TASK TO CARRY OUT: Starting at the first line of the records and stopping at the line that contains "Viewport: 1316px width, 901px height.", transcribe every line exactly and leave out the pictures.

EXERCISE DATA:
►
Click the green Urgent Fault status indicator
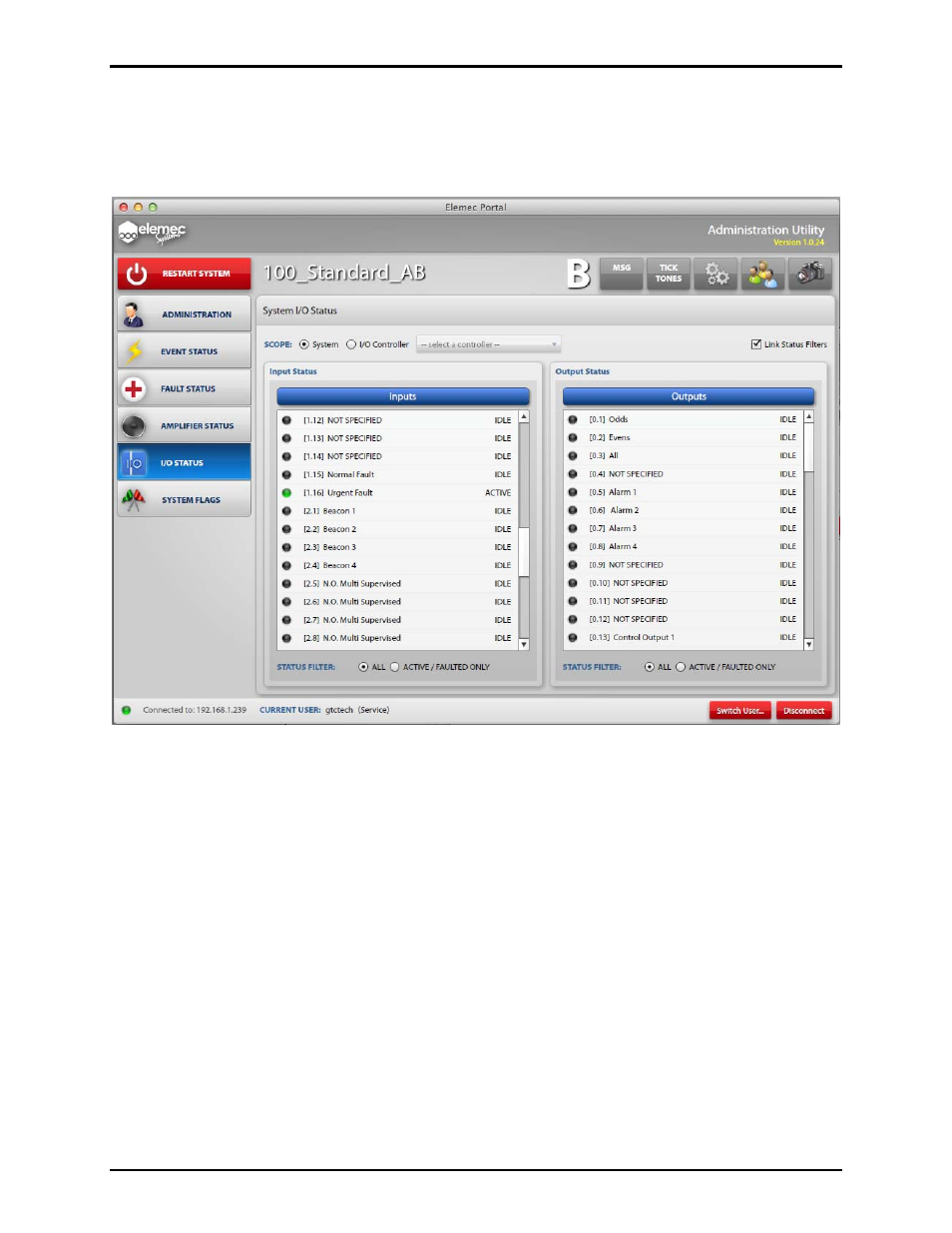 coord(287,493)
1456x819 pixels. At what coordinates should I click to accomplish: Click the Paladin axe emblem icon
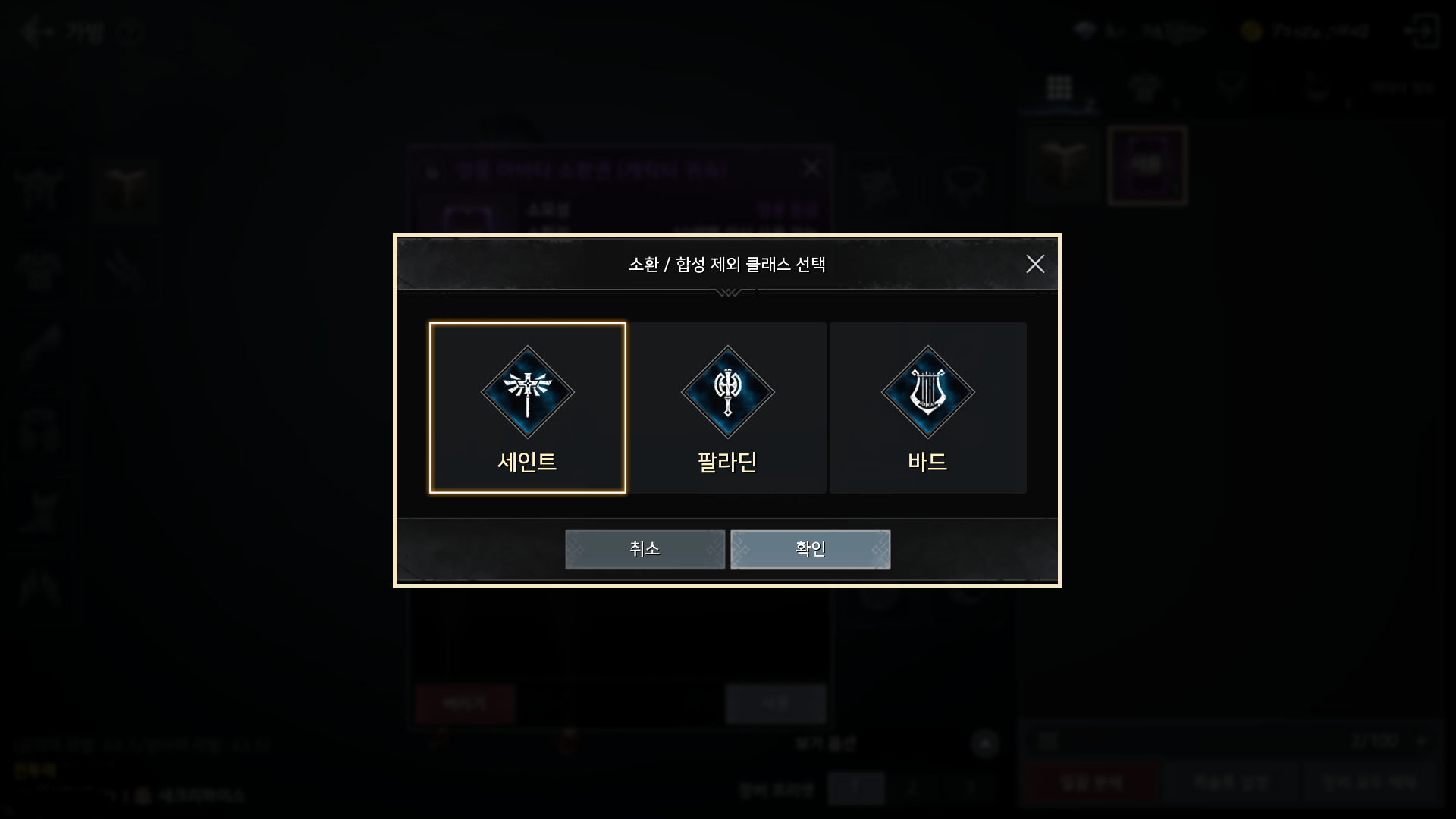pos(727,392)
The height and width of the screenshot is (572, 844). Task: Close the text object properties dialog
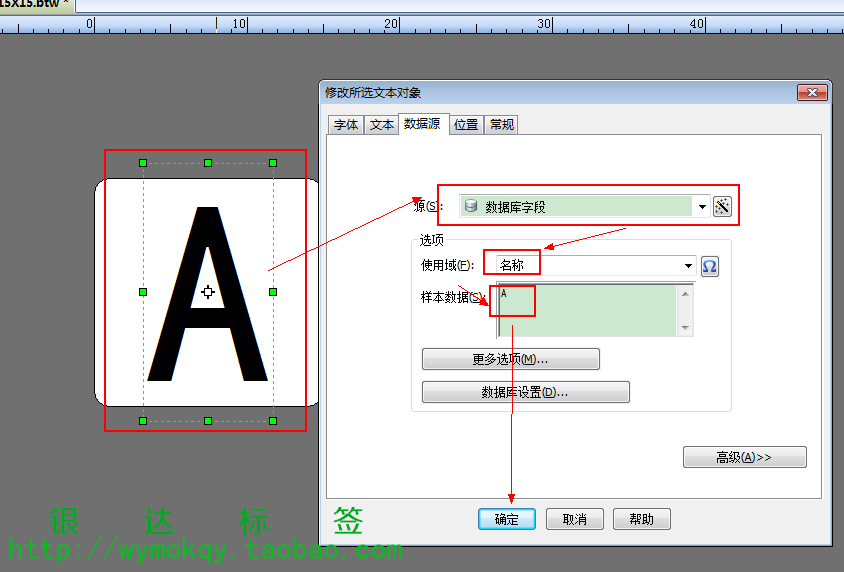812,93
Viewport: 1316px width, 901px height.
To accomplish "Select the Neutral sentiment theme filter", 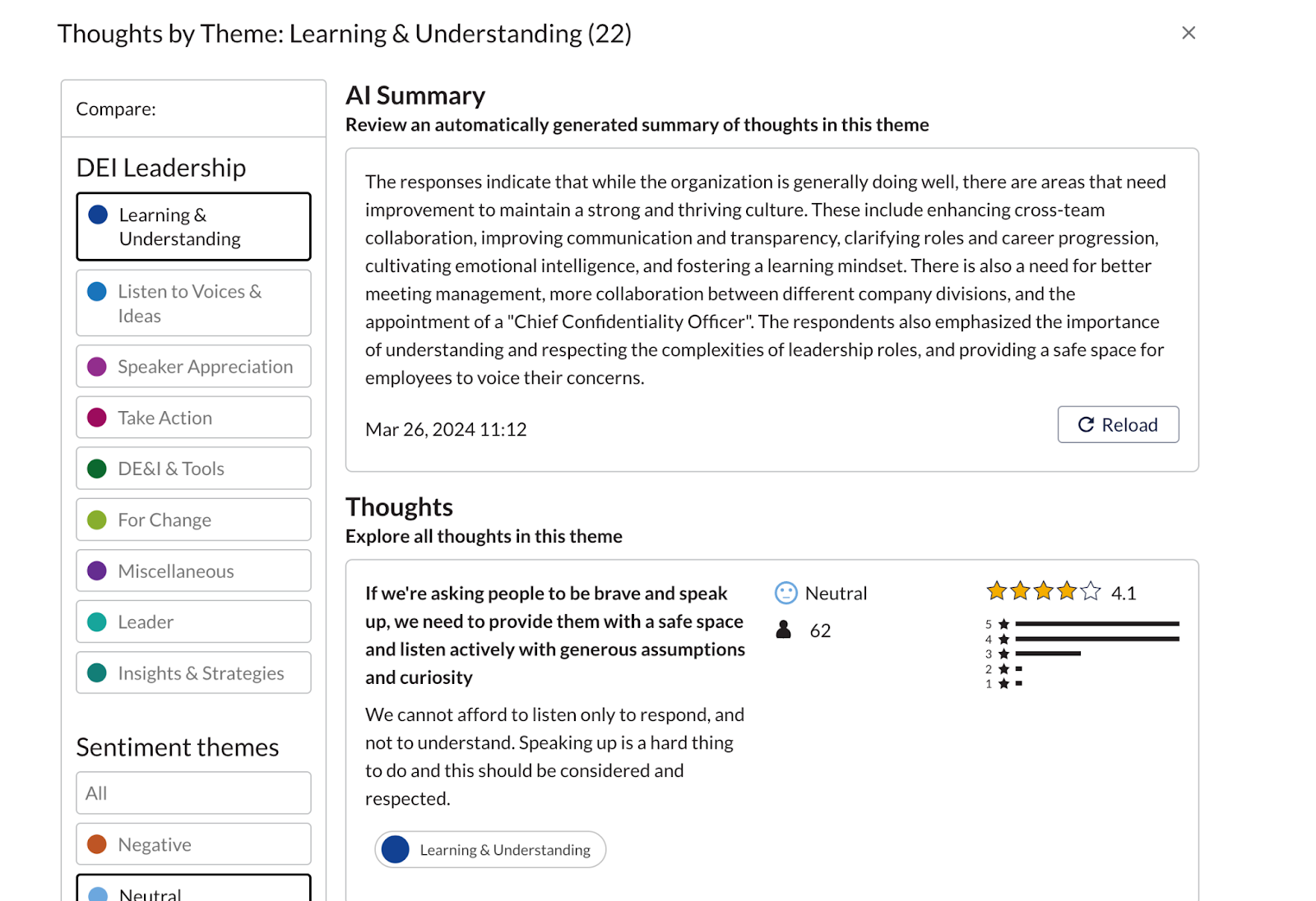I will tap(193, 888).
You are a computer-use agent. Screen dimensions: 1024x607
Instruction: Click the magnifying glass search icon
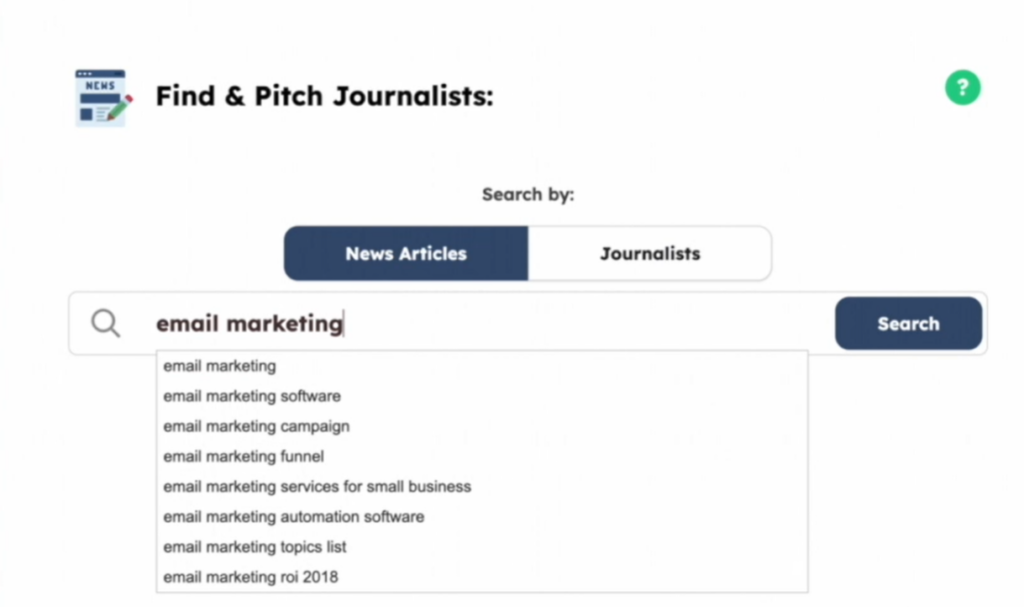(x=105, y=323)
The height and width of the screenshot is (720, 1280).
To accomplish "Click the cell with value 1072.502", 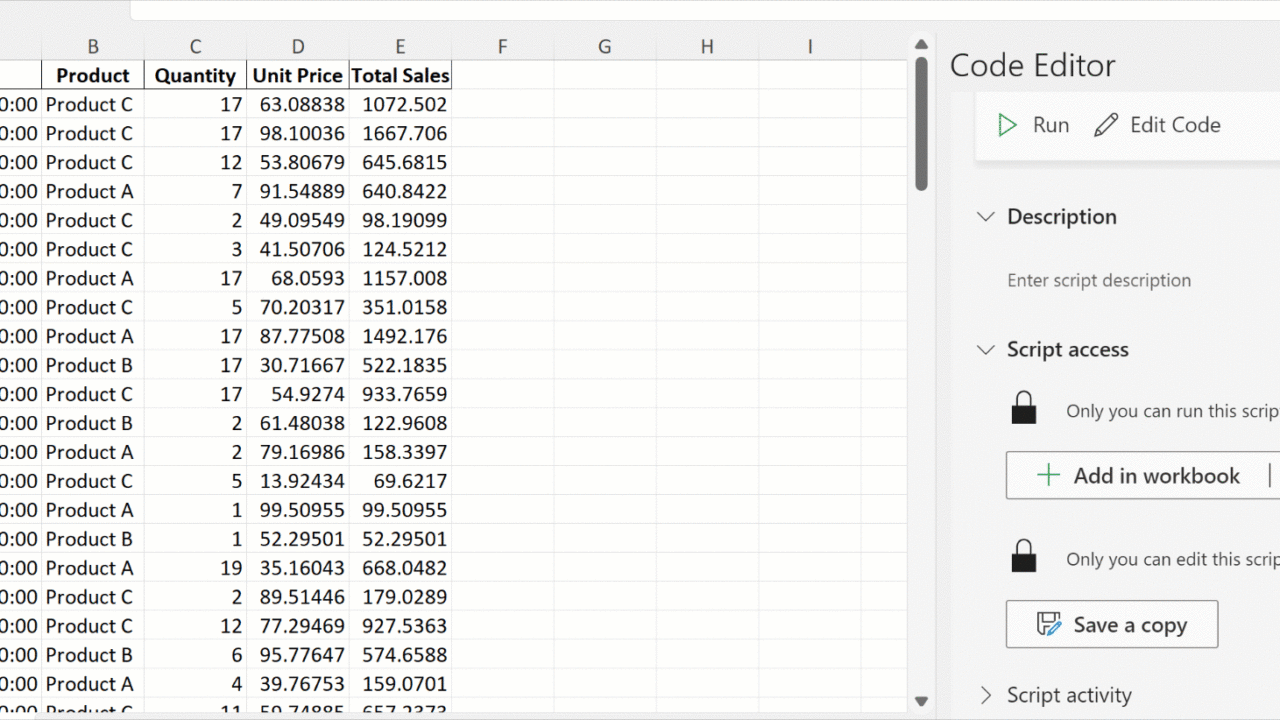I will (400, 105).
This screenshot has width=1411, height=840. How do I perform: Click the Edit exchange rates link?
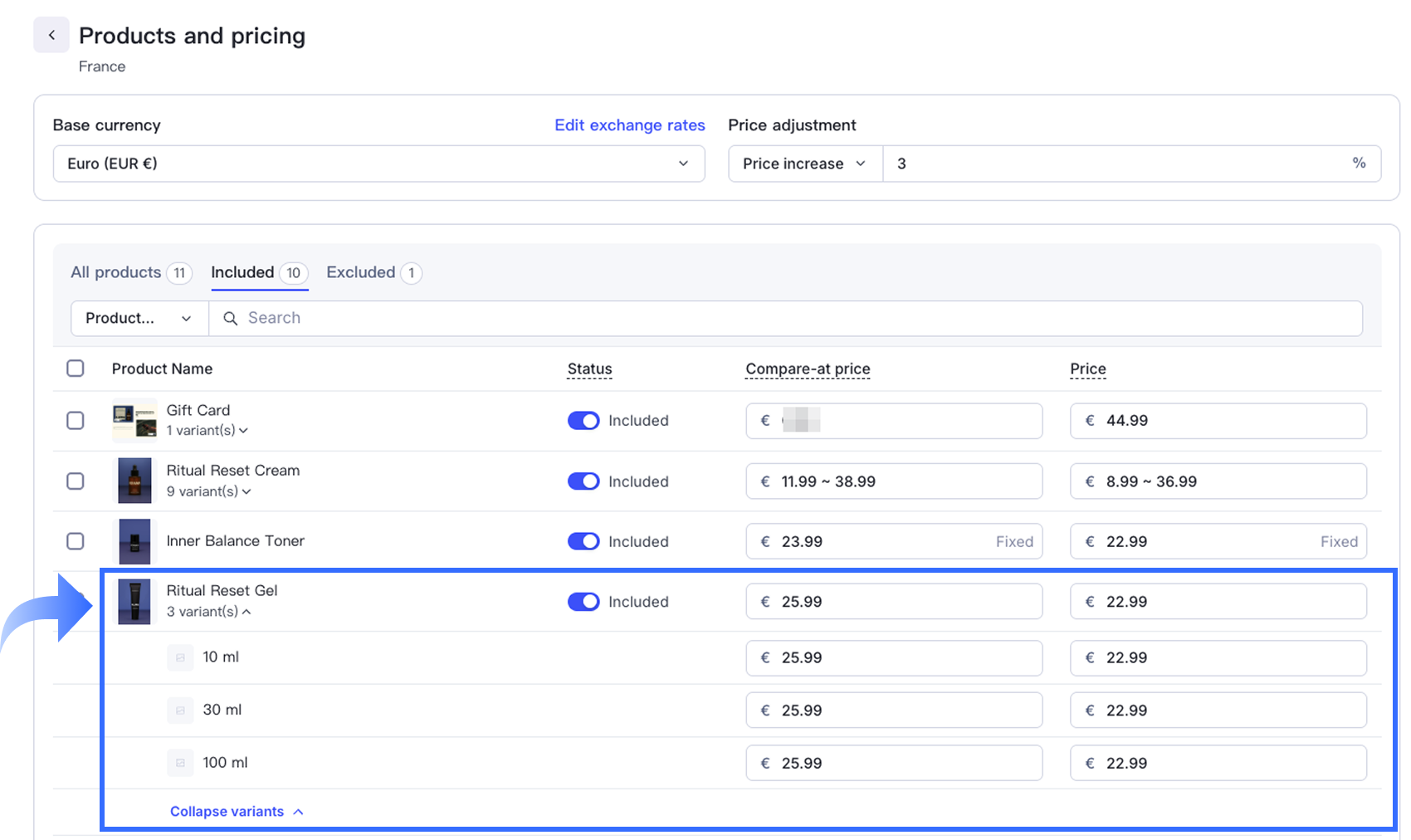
◄
ANSWER BOX:
Click the green Urgent Fault status indicator
 coord(287,493)
1456x819 pixels. At what coordinates should I click to accomplish: Click the Paladin axe emblem icon
pos(727,392)
The height and width of the screenshot is (572, 844). Task: Close the text object properties dialog
812,93
Viewport: 1316px width, 901px height.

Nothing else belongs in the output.